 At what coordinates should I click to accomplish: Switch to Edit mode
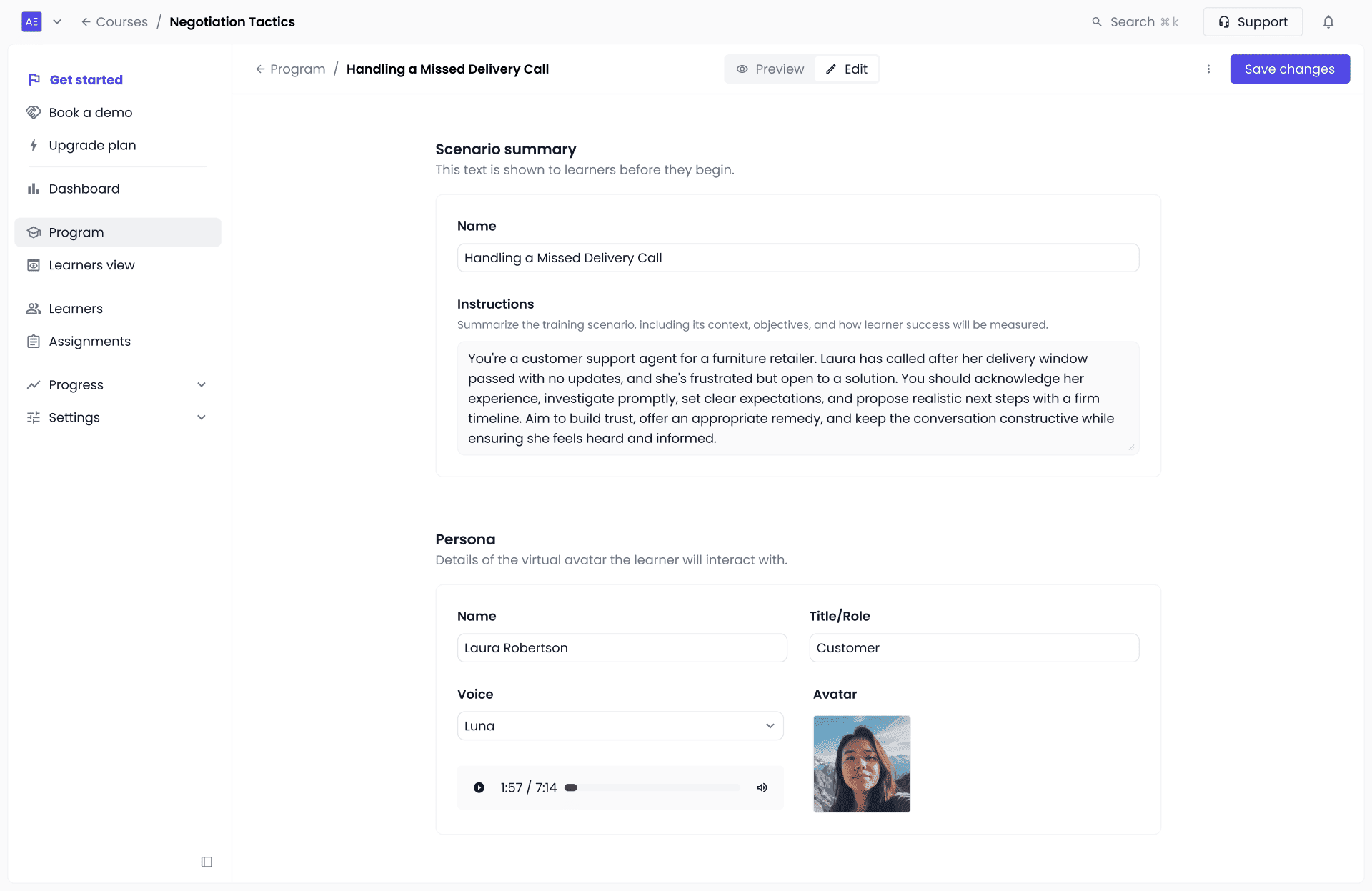847,69
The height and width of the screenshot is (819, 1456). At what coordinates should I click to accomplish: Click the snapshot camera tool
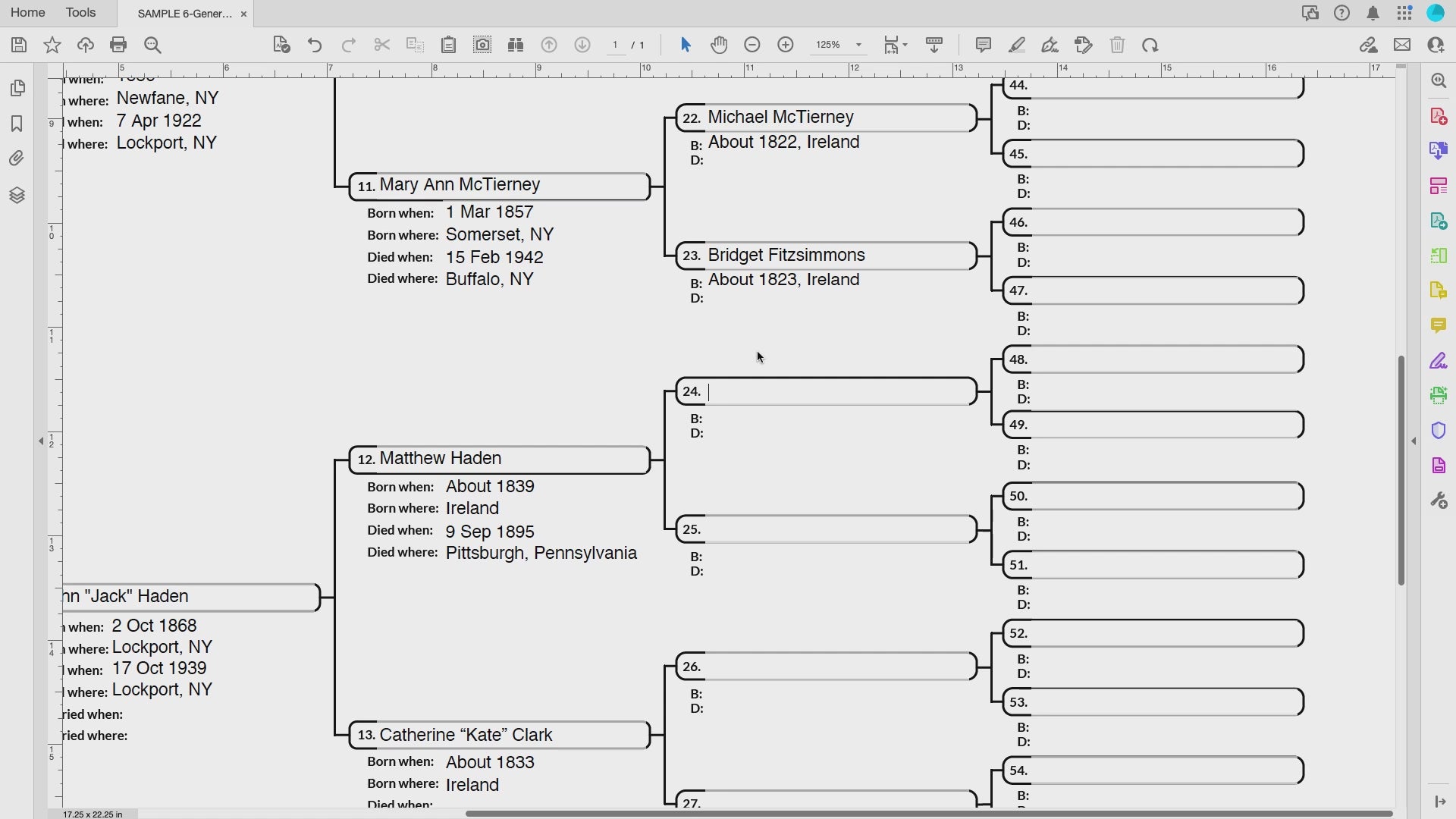click(482, 46)
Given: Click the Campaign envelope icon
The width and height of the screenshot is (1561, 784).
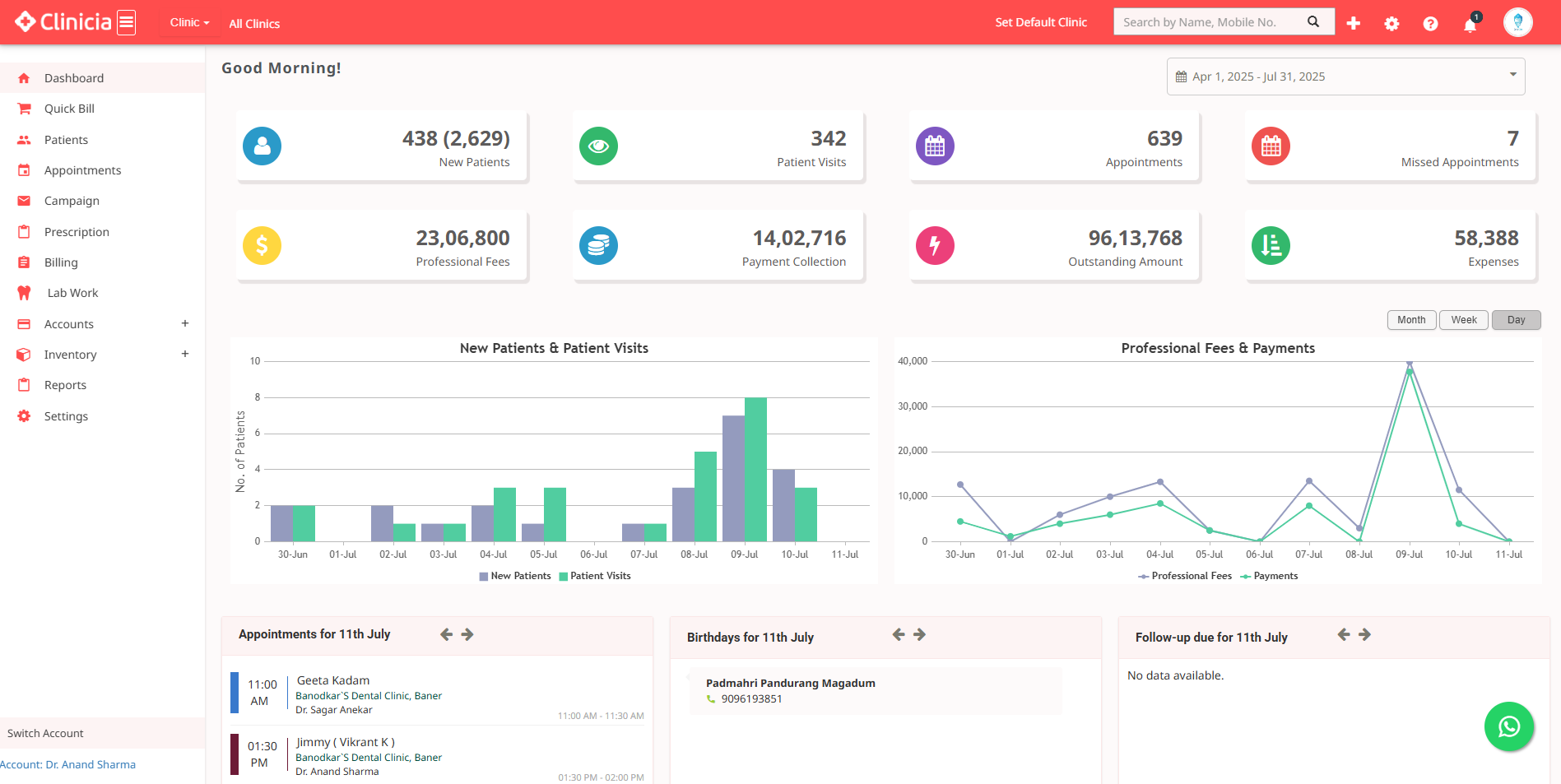Looking at the screenshot, I should point(24,200).
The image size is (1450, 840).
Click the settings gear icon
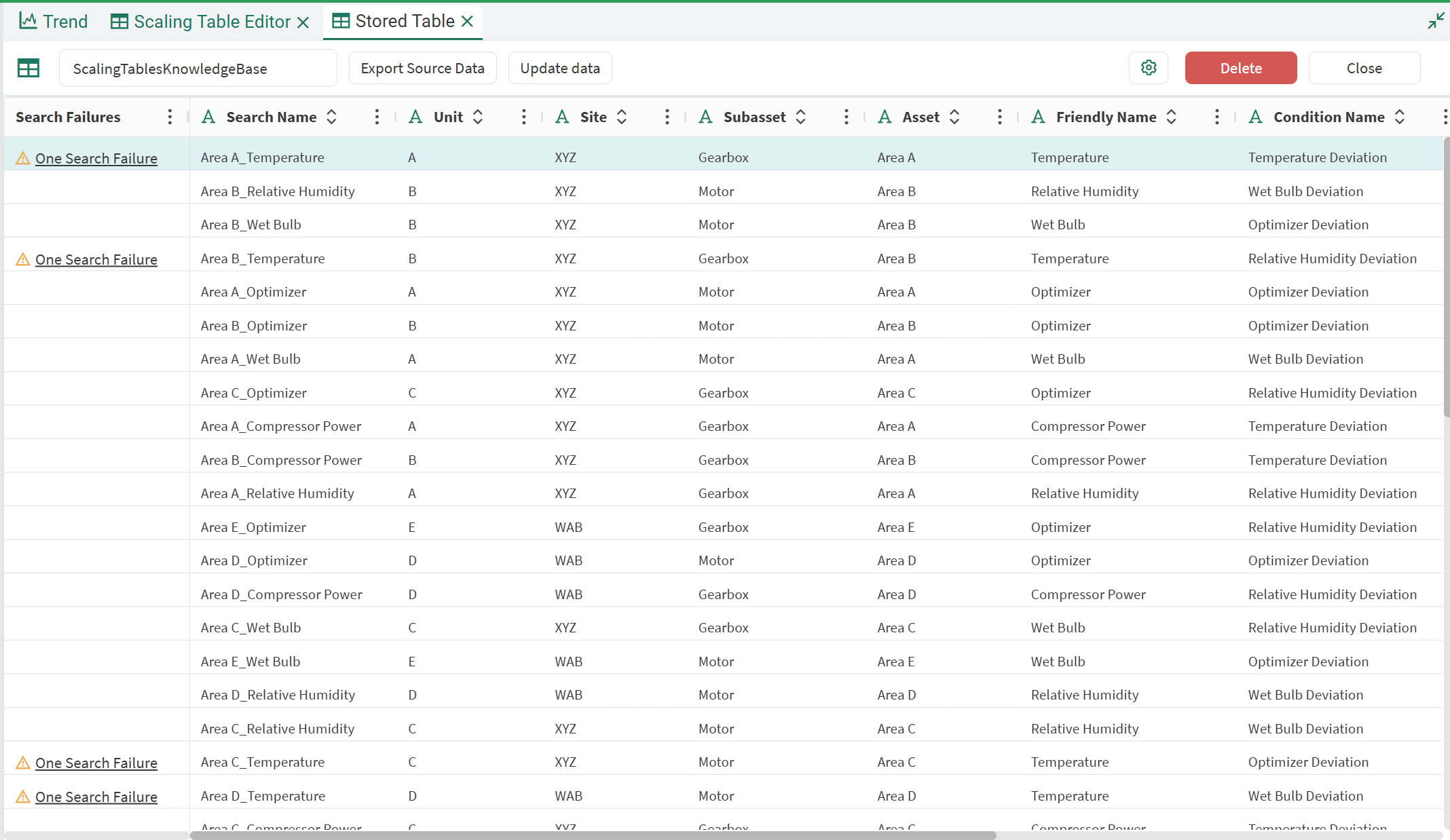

######

WHAT YOU HAVE TO DO: Your answer must be exactly the lines from the one with "Given: Click the Campaign envelope icon" through the last line of the entries, both included, with no pictures; please add nothing else.

SOLVED EXERCISE:
Given: Click the Campaign envelope icon
The width and height of the screenshot is (1561, 784).
Looking at the screenshot, I should point(24,200).
The image size is (1450, 840).
Click the settings gear icon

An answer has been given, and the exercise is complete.